Um transistor usado nos circuitos digitais dos microprocessadores funciona como “chaveador”, ou seja, um interruptor eletricamente controlado. Ele tem três componentes básicos: uma porta (gate), que controla a corrente, uma fonte de elétrons (source) e um elemento que recebe elétrons, ou dreno (drain). Aplicar uma tensão elétrica na porta faz fluir uma corrente entre fonte e dreno. Eliminar a tensão bloqueia a corrente. Tanto a fonte quanto o dreno são criados a partir de impurezas cuidadosamente agregadas a uma superfície de silício. A porta é constituída de um material condutor, o polissilício. Separando-a da superfície de silício onde são formados por deposição de impurezas a fonte e o dreno, há uma finíssima camada de material isolante, ou “dielétrico”, o óxido de silício.

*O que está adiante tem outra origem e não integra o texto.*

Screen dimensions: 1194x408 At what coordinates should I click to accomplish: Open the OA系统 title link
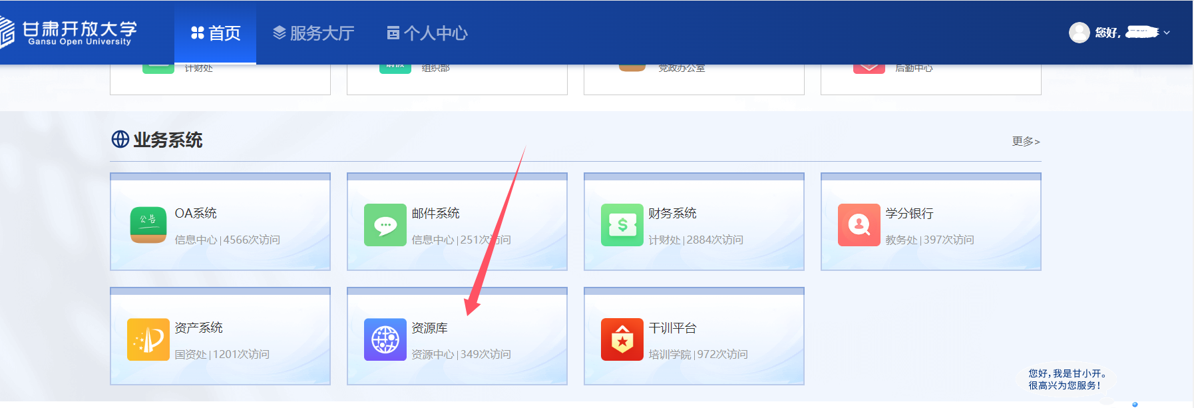pyautogui.click(x=196, y=213)
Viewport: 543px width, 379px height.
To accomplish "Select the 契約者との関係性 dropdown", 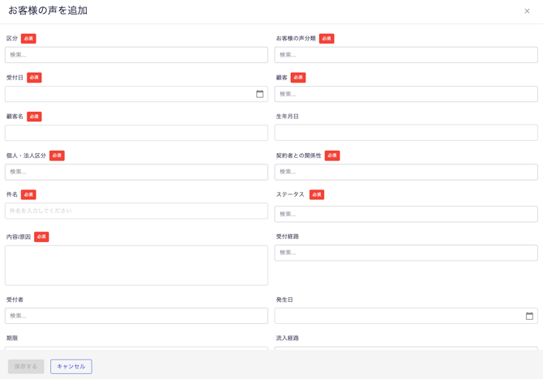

O problema é que tudo isso é muito pequeno. Tão pequeno que em um Pentium 4, cuja superfície ativa é mais o menos do tamanho de uma unha, há mais de quarenta milhões desses transistores.

Para romper a barreira to THz será preciso resolver três problemas: reduzir a fuga de corrente entre a porta e o conjunto formado por fonte e dreno, impedir a formação de uma corrente entre a base de silício e os componentes ativos (fonte e dreno) e reduzir a resistência oposta tanto pela fonte quanto pelo dreno à passagem da corrente.

O primeiro problema será solucionado com a mudança do dielétrico: em vez de óxido de silício a Intel vai apelar para o “High K dielectric”, um isolante com base no óxido de zircônio, cujo poder de isolamento é dez mil vezes superior. O difícil é aplicá-lo sobre a superfície nas espessuras desejadas: será usada a tecnologia de deposição atômica, combinando cloreto de zircônio e vapor d’água diretamente sobre a superfície de silício.

O terceiro problema, a redução da resistência tanto da fonte quanto do dreno, é especialmente importante porque uma resistência menor permite usar uma tensão mais reduzida, e o valor da tensão é um dos principais responsáveis pela dissipação de calor. A dificuldade foi contornada de uma maneira relativamente simples: aumentando a espessura da fonte e do dreno (da mesma forma que a água flui mais facilmente em um cano mais grosso, os elétrons movem-se com menor resistência em um condutor mais espesso). Isso foi conseguido elevando a camada de material com impurezas para acima da camada de silício (“raised source-drains”) e, ao mesmo tempo, “afundando-a” um pouco mais no substrato de silício. Essa tecnologia, conhecida por DST (Depleted Substrate Transistor), reduz em 30% a resistência da passagem de corrente entre fonte e dreno, permitindo uma substancial redução da tensão de operação do microprocessador.

Finalmente, a fuga de corrente entre componentes ativos e substrato será resolvida através de uma tecnologia denominada SOI (Silicon On Insulator), que consiste em inserir uma camada de material isolante (o próprio óxido de silício, cuja resistividade é adequada para esse fim) entre o substrato de silício e o conjunto formado por fonte e dreno (veja artigo de Alan Ogden em <www.deviantpc.com/articles/SOI/index.shtml>).

Isoladamente, todas as três tecnologias já foram testadas com sucesso. No entanto teremos que esperar ainda alguns anos para que elas possam se juntar em uma mesma pastilha de silício e os problemas de sua fabricação em grande escala sejam resolvidos. Não obstante, a Intel garante que já na segunda metade desta década a freqüência de operação do microprocessador de nossas máquinas seja medida em THz.

Se tudo isso lhe pareceu complicado, guarde apenas um fato, talvez tão espantoso quanto relevante: em pouco mais de vinte anos os computadores tornaram-se um milhão de vezes mais rápidos. Já se o assunto despertou seu interesse e você está ávido por mais detalhes, corra para visitar a página <www.intel.com/research/silicon/index.htm> do sítio da Intel. O título é “Silicon Showcase” e o mote, “Quebrando as barreiras da Lei de Moore”, dá uma boa indicação do que você vai encontrar por lá. Saboreie.